# WORK INSTRUCTIONS
Extend the text on "Pure O" OCD below, continuing from its last sentence.

(GIVEN TEXT Opens)

Left untreated, Pure O can be debilitating to the sufferer, who often finds work and social time consumed by the condition. While OCD is an anxiety disorder, the longterm effects of its stress can include exhaustion and depression.

Recent developments in treatment of type “Pure O” OCD has been very successful, with improvement/remission rates of 90-100%, according to specialist on purely obsessive OCD Dr. Steven Phillipson, Dr. S. Rachman and others. New York based Phillipson in fact classifies “Pure O” as a psychological condition rather than a mental illness or disorder.

Pure O” is a highly treatable condition that can be cured, however it requires the right kind of professional treatment/therapy and an absolute determination to become better. Successful treatment ranges from 4-6 months (milder cases) to 1-2 years for the average case.

(GIVEN TEXT Closes)
(GIVEN INFORMATION Opens)

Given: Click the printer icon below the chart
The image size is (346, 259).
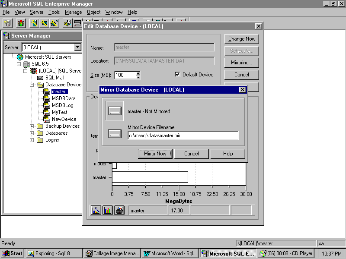Looking at the screenshot, I should pos(119,210).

(GIVEN INFORMATION Closes)

# WRITTEN ANSWER
A person with Pure O experiences periods of intense rumination that are triggered by intrusive or unwanted thoughts, sometimes called “spikes.” Spike traits vary widely by individual, dictated by personal makeup and circumstance. Some frequently cited illustrations include:

  • A heterosexual man is making love with his wife when the name of his male best friend happens to flash through his mind.
  • A loving mother spots a pillow and has a momentary apprehension of infanticide.
  • A young bachelor checks a mirror prior to a date and feels a surge of confidence, but shortly afterward cannot recall what exactly led to that feeling of pride.
  • An aspiring painter glances at one of her works and experiences a sense of insecurity about her abilities.
  • A son is eating a cake his mother made for him with great care and love. He suddenly gets an idea how nonsensical it would be to throw the cake into trash instead of enjoying it and then telling his mother that he enjoyed it.
  • A passenger is waiting on a train platform while the train is coming. He has a thought of what if he did a sudden erroneous movement and fell under the train.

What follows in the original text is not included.